Fully Insured Program:
- Solid organ and bone marrow procedures covered
- Known cost for unknown catastrophic liability
- Travel expenses and second opinions covered
- Rating based on transplant claims experience for MCOs
- Pooled rate for self-insured ERISA plans
- Reduced reinsurance and stop loss rates for MCOs and ERISA Plans
- Contract negotiating enhancement
- Finest network available
- Outstanding contracted rates
- Top survival rate from providing Transplant “Centers of Excellence”
- Case management included
Self-insured employers, third party administrators and ASOs have to continually evaluate the stop loss coverage they have selected for their plans or clients. The key points to consider are access, quality and cost efficiency. We do more than simply try to cap catastrophic claims; we try to determine if these risks are more appropriately transferred to providers. We currently offer transplant, disease management, neonatal, burn, and AIDS programs (tertiary). Our options are tailored to the changing climate and individual needs.
- Deductible set to take advantage of good claims history.
- Profit commission when you have a good year with a small number of catastrophic illnesses.
- Limits of liability up to $2 million per member per year.
- Excellent turnaround on claims reimbursement.
- Plan rated on your experience.
- Attachment point to assure plan stability.
- Both run-in/paid and incurred coverage are offered.
- Organ and transplant programs.
- Drop-down deductible transplant endorsements.
- Moving from fully insured to self-insured.
- Having the tools necessary to remove most of the uncertainty in changing your health plan.

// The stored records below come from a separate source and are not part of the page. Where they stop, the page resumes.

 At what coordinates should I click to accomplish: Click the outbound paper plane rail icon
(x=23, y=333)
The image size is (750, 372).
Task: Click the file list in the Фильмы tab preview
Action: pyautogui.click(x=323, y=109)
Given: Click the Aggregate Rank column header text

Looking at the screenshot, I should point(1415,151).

The healthcare industry is making major adjustments and restructuring though the ACA. The accountability, improved health outcomes and lower cost are huge undertakings if done one at a time. Now, you as a provider must take on all three plus carry risk with numerous contracted risk-sharing programs. These new arrangements are similar to their forerunners such as the integrated delivery systems (IDS), independent practice associations (IPA), and the provider health organizations (PHO) of years ago.

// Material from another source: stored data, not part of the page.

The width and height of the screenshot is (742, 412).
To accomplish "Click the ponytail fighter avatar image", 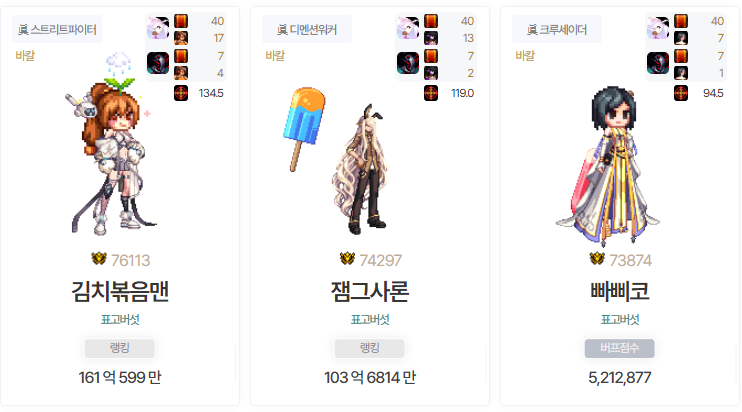I will click(112, 144).
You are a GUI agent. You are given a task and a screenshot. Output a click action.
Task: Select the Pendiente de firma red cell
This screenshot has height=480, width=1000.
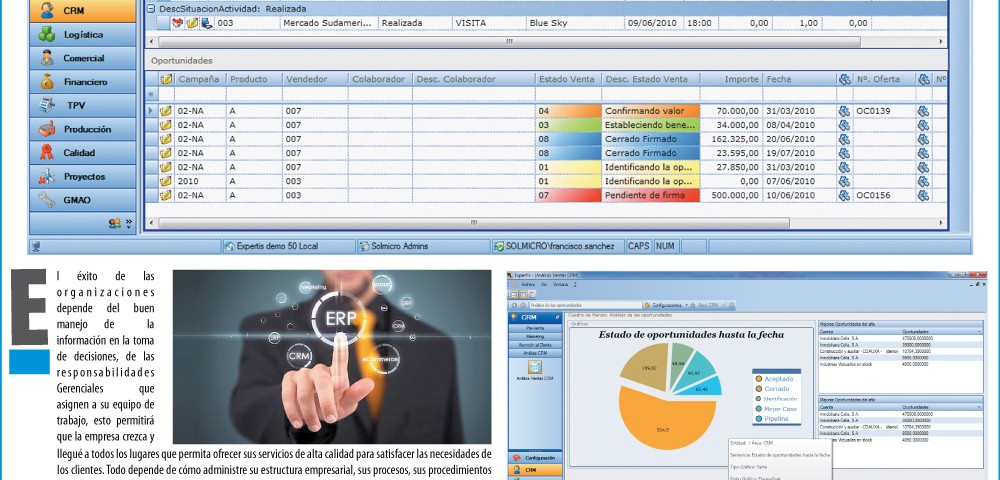click(x=650, y=196)
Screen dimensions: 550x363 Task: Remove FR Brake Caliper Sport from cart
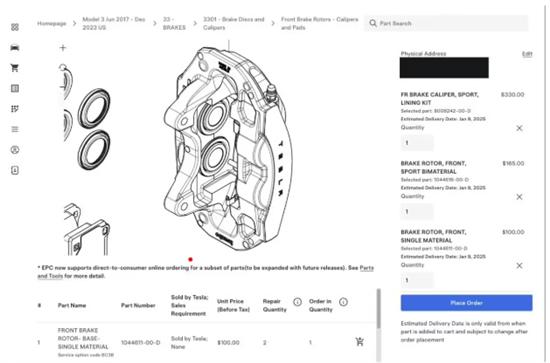[x=519, y=128]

With 30+ years’ experience, Catastrophic Medical Excess (CME) has the experience and relationships to work with you to establish the appropriate excess program(s). Now we have the Accountable Care Organizations (ACO’s), Bundled Payments (BPCI), Medicare Shared Savings Programs for ACO’s and the list of programs goes on. In Alabama, Medicaid is setting up Regional Care Organization (RCO’s) and in the State of Oregon there are Coordinated Care Organization (CCO’s)
Whether it is Medicare, Medicaid, SCHIP, Commercial or carve-out, financial integrity must be retained to assure vibrant operations and outstanding care for your patients. As a provider, you know the absolute best way to lower cost is through healthy and happy patients. Plus, global cap is coming in 2018!
And whatever is next…..
Virtually every state’s Department of Insurance has mandated health maintenance organization reinsurance. The HMO policy must include not only stop loss coverage, but also continuation of plan benefits (insolvency) and, in most states, a conversion plan. Our reinsurance underwriters offer far more value added enhancements, such as transplant and NICU networks where ADMs are waived. We can tailor your coverage to take care of all these requirements plus the specifics you’ve put in place to make yourself competitive.
- NICU Carve-out programs
- Custom-designed programs
- Incentives for good management and claims history
- Capped risk for any one claim
- Continuation of benefits coverage (insolvency)

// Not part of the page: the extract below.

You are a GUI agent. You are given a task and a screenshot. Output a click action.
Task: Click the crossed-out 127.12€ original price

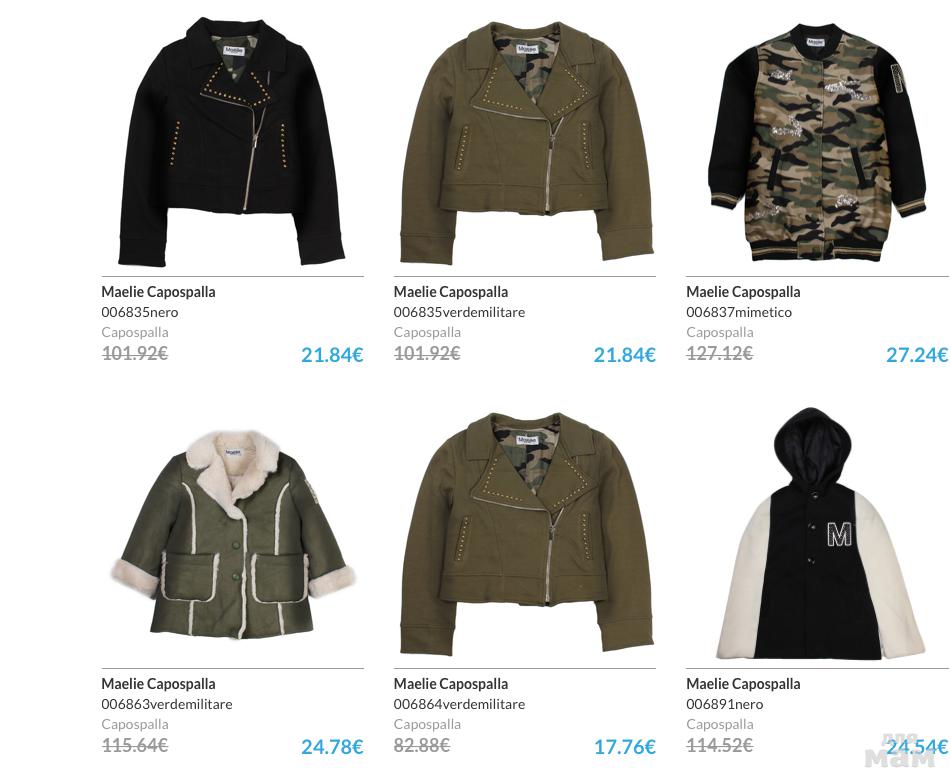pos(719,353)
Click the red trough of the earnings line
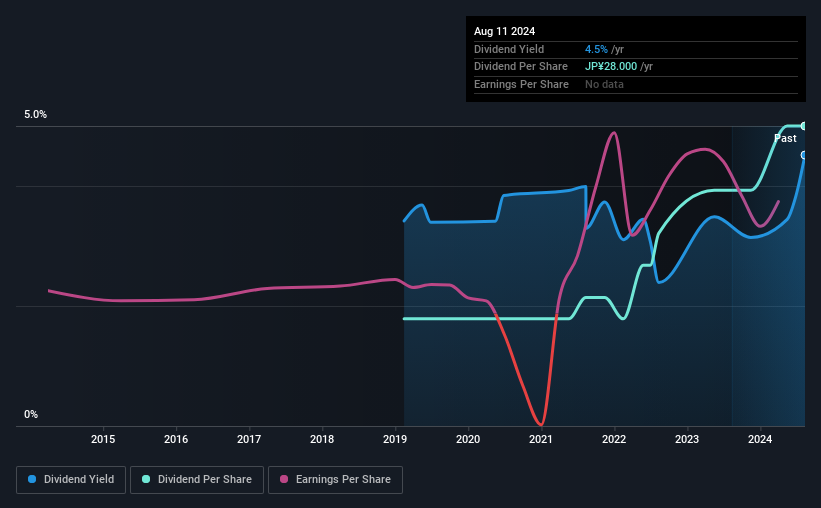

- Conversion coverage, where required, for coverage when members move out of the area or insolvency occurs without evidence of insurability
- Access to Transplant Centers of Excellence
The target for this product is the correctional market, which consists of state prisons, county and local jails as well as federal correctional facilities. A prison is a facility in which the inmate is incarcerated for an extended period of time (typically one year or longer). A jail is a facility in which the inmate is held for a shorter period of time, often awaiting trial or sentencing. The higher inmate turnover in jails requires that healthcare be provided to a much larger number of individual inmates over time but for short duration. Due to the high number of inmate with one or more chronic diseases the potential for hospitalization is high.
We believe this is a niche market that is currently under served in the insurance market place today. This product will help state, county and local governments smooth the variances in their budgets by removing their high cost claims. Private management companies will also benefit from using this product when they are in a risk taking position.
- Budgeting takes the unexpected catastrophic claim out of the equation.
- Cost takes part of the sting out of increasing medical inflation, especially as it relates to tertiary care.
- Planning goes hand in hand with the budgeting process and maintains program consistencies with fewer surprises.